Is it common for a child with compound disorder seizures and asbergers to be kicked out of a class room in public school?
My 8 year old grandson has been diagnosed with compound disorder seizures and asbergers. He is now being kicked out of his class room at school and they are planning to place him in a special class with disciplinary actions for bad behavior. Is this common for a public school?
I am reading your note and a hope that I can provide to you some suggestions that may ameliorate this difficult situation.
First, please have the parents attend any meetings together. They may wish to consider having a special education advocate attend the meeting with them in order to help "decipher" the special education "lingo" and to help your grandson receive education that is the best possible situation for him at the present time. If you are the legal guardian to your grandson then please consider the recommendations above.
Also, you may wish to have a physician or a specialist who helps families with relatives with a seizure disorder to send a memorandum to school meetings or to attend a meeting in order to discuss the behaviors that are typical of a child with concomitant seizure disorder and Asbergers syndrome.. (This would most likely involve a fee absorbed by the parents or yourself if you are a guardian.)
The goal of an IEP is for a child to achieve academic skills in the least restrictive environment and to the best of their abilities. If your grandson is not meeting with academic success and is deteriorating in school then a change of the IEP could be an epected outcome. There might be several changes made such as where services are given (Eg. a classroom that is self-contained) and how intense the services are offered (such as less students and an increase of teachers in the room). In addition, other professionals may become involve. For example your grandson may be meeting on a regular basis with a behavioral specialist or a school psychologist. Intensity of services and a change of classroom should not be construed as being sent to the "bad room". Many times this smaller setting with more opportunity for teacher and student interaction makes for a recipe for academic and behavioral improvements.
If you are truly concerned, then ask the parents (or yourself, if legal guardian) to visit the classroom during the course of the day. Most school districts have an open door policy although security measures may require calling in advance and bringing two forms of identification. Also, make an appointment with the school counselor, psychologist or behavioral specialist to assist with a home-school program in order to try and improve school success for your grandson.

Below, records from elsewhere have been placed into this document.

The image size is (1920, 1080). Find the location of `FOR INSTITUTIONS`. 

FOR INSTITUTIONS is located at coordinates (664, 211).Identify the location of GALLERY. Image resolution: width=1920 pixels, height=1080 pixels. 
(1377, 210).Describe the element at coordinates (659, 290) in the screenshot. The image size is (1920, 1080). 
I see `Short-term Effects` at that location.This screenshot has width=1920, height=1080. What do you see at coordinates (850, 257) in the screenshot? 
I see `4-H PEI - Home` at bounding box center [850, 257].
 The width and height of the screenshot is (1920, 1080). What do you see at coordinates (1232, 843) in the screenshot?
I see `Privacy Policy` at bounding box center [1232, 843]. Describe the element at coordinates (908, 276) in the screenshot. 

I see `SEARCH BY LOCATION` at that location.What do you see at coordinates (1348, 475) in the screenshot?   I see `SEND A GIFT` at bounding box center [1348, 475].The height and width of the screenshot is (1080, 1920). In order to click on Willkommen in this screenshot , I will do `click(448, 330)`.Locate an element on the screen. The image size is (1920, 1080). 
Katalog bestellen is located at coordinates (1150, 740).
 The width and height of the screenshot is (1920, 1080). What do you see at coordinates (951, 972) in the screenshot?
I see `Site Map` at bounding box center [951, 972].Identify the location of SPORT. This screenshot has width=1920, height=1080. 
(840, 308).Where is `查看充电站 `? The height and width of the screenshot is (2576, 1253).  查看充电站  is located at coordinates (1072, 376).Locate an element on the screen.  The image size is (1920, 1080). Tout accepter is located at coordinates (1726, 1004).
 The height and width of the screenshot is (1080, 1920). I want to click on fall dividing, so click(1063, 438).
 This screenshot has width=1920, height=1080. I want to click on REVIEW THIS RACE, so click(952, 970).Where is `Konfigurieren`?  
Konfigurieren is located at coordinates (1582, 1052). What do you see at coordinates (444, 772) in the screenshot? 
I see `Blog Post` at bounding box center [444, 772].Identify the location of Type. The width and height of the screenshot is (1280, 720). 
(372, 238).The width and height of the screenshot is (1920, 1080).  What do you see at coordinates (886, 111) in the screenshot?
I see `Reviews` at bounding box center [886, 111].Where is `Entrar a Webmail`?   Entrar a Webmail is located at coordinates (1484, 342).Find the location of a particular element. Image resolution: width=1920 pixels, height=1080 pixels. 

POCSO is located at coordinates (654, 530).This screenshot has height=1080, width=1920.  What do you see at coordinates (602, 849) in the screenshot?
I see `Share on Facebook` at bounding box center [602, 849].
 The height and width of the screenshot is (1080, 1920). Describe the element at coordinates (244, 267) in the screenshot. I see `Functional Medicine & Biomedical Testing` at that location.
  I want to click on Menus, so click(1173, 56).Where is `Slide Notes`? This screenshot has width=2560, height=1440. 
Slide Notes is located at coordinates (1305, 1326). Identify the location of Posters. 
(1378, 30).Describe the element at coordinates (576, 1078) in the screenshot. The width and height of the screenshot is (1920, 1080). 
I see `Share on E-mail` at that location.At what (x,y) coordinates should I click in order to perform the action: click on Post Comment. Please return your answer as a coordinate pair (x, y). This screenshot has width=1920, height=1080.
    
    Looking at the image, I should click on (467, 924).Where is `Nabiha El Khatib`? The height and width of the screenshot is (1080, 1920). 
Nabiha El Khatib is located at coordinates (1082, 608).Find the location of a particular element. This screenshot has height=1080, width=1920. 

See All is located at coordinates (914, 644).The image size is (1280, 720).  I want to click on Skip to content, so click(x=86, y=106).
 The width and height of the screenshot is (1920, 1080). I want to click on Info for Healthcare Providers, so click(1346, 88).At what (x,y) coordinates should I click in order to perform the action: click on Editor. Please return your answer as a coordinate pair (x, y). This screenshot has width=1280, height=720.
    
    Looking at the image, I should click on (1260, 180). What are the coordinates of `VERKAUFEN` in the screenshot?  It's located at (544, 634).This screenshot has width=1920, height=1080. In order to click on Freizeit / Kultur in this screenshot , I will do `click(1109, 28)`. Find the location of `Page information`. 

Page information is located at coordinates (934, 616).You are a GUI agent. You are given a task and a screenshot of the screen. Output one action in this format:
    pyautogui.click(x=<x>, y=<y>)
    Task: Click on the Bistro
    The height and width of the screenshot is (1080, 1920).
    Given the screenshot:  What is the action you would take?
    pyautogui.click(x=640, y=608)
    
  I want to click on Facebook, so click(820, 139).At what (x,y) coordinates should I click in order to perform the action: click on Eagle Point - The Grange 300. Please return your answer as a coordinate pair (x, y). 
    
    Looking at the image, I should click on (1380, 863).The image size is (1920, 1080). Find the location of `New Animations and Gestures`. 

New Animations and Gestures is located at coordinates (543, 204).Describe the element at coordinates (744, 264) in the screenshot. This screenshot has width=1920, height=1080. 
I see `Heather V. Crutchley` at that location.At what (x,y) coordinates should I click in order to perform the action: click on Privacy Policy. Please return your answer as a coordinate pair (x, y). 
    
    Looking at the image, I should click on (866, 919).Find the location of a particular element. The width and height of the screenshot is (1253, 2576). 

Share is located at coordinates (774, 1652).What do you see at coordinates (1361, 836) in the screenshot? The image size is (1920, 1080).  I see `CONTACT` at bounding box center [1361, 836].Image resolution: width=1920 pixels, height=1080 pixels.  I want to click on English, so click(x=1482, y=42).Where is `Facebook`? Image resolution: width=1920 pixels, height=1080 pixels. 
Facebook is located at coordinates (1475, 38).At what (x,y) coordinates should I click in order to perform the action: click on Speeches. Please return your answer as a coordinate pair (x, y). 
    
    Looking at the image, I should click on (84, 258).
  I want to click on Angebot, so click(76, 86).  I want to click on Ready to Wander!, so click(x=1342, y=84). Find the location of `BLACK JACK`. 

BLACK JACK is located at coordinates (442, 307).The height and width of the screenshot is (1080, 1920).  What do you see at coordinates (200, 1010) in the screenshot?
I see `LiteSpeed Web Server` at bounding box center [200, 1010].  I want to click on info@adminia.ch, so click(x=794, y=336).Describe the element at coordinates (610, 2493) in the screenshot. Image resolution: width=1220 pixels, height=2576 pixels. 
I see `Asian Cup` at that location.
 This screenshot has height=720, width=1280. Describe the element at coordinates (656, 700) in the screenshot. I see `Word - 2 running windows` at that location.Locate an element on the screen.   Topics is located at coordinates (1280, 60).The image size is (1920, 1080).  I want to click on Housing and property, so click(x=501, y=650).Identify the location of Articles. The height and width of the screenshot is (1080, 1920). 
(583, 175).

Yes, it is a common strategy due to what may school site as school policy. However, as you know Aspergers' Syndrome is on the Autism Spectrum. You may need to obtain counsel from an special education advocate, or/and discuss the matter with the clients rights advocate of your Regional Center. In addition, seizures can manifest themselves as behavior, consult with a neurologist. The bottom line is that his behavior is a manifestation of his duel diagnoses. Hopefully, you have requested a Functional Analysis and a Behavior Intervention Plan have been implemented. If not you (parent or legal guardian) have the right to make this request. School intellectual testing is not comprehensive enough to address your grandson's issues, or remediate them.